Noch heftig unter dem Eindruck meines Taurenjägers wähle ich natürlich auch hier einen Ranger aus. Man möge meine Einfallslosigkeit in diesem Moment verzeihen. Beim nächsten Mal (so es ein nächstes Mal gibt) werde ich mich vielleicht an einem Mesmer versuchen, dessen, respektive deren traditional-english-racing-green-farbenes Gewand mein Auge geradezu mesmerisiert hat. Wäre auch das erste Mal, dass ich ernsthaft versuche einen magie-basierten Char zu spielen. Doch zurück zu meinem Ranger.

Angesichts der wunderhübsch animierten und modellierten Figuren schmiede ich mir dann doch eine Rangerin ...


Ahhh, diese Augen! Und dieser wippende lange blonde Haarschopf! Schnuckelchen!
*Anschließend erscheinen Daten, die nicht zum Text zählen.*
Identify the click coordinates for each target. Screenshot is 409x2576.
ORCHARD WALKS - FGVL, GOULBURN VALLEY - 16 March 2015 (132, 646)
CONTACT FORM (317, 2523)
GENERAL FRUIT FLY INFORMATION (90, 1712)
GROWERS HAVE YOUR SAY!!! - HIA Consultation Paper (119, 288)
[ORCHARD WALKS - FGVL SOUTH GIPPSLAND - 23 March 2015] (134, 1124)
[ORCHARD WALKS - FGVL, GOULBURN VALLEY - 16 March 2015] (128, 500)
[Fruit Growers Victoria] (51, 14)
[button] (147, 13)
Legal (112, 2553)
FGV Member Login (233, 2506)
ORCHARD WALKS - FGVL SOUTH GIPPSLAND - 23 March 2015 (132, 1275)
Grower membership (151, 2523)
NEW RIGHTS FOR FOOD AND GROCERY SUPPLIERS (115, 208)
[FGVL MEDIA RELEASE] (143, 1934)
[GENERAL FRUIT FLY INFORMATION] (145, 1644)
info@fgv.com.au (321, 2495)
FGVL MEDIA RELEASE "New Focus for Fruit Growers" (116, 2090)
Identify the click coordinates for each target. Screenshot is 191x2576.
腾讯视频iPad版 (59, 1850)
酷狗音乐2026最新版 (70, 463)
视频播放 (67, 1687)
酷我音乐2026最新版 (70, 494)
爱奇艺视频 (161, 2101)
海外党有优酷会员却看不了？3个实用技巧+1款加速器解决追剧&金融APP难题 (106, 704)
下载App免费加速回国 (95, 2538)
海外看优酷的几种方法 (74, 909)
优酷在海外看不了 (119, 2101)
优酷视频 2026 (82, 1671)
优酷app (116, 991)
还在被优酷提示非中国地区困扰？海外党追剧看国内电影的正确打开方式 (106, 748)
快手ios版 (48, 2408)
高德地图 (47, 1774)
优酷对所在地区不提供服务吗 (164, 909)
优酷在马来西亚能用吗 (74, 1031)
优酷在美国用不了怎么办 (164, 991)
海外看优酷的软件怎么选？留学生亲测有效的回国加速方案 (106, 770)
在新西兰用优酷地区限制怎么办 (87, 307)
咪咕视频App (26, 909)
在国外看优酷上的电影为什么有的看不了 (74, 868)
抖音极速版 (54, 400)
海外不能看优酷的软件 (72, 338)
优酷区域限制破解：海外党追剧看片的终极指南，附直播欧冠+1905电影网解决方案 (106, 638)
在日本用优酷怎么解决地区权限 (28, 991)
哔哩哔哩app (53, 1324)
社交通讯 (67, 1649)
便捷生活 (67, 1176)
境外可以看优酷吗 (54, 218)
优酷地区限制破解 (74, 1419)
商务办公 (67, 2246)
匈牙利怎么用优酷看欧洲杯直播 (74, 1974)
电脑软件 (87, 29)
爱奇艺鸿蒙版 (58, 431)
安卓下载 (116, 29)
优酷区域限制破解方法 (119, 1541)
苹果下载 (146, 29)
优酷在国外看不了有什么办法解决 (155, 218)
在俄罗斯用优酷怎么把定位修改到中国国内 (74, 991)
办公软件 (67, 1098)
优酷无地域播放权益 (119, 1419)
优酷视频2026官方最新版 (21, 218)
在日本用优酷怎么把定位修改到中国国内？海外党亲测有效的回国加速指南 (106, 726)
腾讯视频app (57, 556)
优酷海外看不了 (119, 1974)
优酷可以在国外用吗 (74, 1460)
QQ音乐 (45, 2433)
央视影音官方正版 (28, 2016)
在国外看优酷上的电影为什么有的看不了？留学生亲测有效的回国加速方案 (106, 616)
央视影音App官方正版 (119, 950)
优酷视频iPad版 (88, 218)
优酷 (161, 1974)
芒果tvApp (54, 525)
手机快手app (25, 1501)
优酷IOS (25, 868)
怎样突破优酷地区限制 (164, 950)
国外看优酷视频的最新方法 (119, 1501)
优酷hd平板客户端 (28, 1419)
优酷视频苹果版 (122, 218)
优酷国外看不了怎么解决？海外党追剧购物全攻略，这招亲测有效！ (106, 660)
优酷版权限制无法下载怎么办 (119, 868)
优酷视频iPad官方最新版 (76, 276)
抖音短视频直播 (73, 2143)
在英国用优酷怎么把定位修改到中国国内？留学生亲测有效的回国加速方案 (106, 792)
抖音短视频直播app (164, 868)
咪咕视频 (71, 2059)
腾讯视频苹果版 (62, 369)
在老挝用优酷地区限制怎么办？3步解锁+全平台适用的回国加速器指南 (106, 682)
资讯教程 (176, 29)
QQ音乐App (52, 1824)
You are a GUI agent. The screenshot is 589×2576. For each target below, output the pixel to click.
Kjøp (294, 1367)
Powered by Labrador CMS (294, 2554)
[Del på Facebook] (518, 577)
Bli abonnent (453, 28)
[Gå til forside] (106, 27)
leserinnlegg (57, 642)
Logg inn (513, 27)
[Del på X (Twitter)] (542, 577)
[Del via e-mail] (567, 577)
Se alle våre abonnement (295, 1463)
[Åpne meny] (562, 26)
... und unternehme die ersten Schritte. Mit (fast) allen Graphik- und Detail-Slidern ganz rechts am Anschlag und einer Auflösung von 1680x1050 läuft Guild Wars einerseits richtig gut und flüssig und sieht dabei (nur ausgehend von den Effekten) besser aus als WoW, welches seit WotLK, respektive Patch 3.0 massiv Performance frisst, wenn man nur den Hauch einer Schattendarstellung verwendet, gleichgültig, ob der Rest überall auf Minimum steht. Das ist schon mal ein deutlicher Pluspunkt. Deswegen auch gleich mal drei zusätzliche Screenshots :)





Was das Interface betrifft, so irren Finger und Augen anfänglich ein wenig hilflos über Tastatur und Bildschirm, was nun aber NICHT am Interface, sondern an meinen Reflexen liegt, die immer noch stark nach WoW müffeln. Doch diese Phase ist recht schnell überwunden, ich finde mich immer besser zurecht. Und finde zumindest nach 2 Stunden nichts zu mäkeln. Guild Wars spielt sich einfach, ich beschäftige mich schnell mit den Spielinhalten, anstatt immer noch mit dem Interface zu kämpfen.

Etwas irritierender ist der Umstand, dass die komplette Aussenwelt instanziert ist und man andere Spieler nur in Städten und anderen größeren Ansiedlungen antrifft. Was ich persönlich etwas schade finde, denn trotz unangenehmer Begleiterscheinungen wie zB. Kill Stealing besteht für mich ein großer Reiz von MMOs darin, überall auf andere Mitspieler treffen zu können und/oder erste Kontakte durch ein beherztes Eingreifen in einen Kampf oder ein unterstützendes Buffen zu knüpfen. Andererseits, hat man früher den Schutz der Stadtmauern verlassen, ist man angesichts der niedrigen Bevölkerungsdichte auch nicht alle Naslang über andere Leute gestolpert. Von daher kann man das auch als atmosphärisches Plus interpretieren ... wenn man möchte.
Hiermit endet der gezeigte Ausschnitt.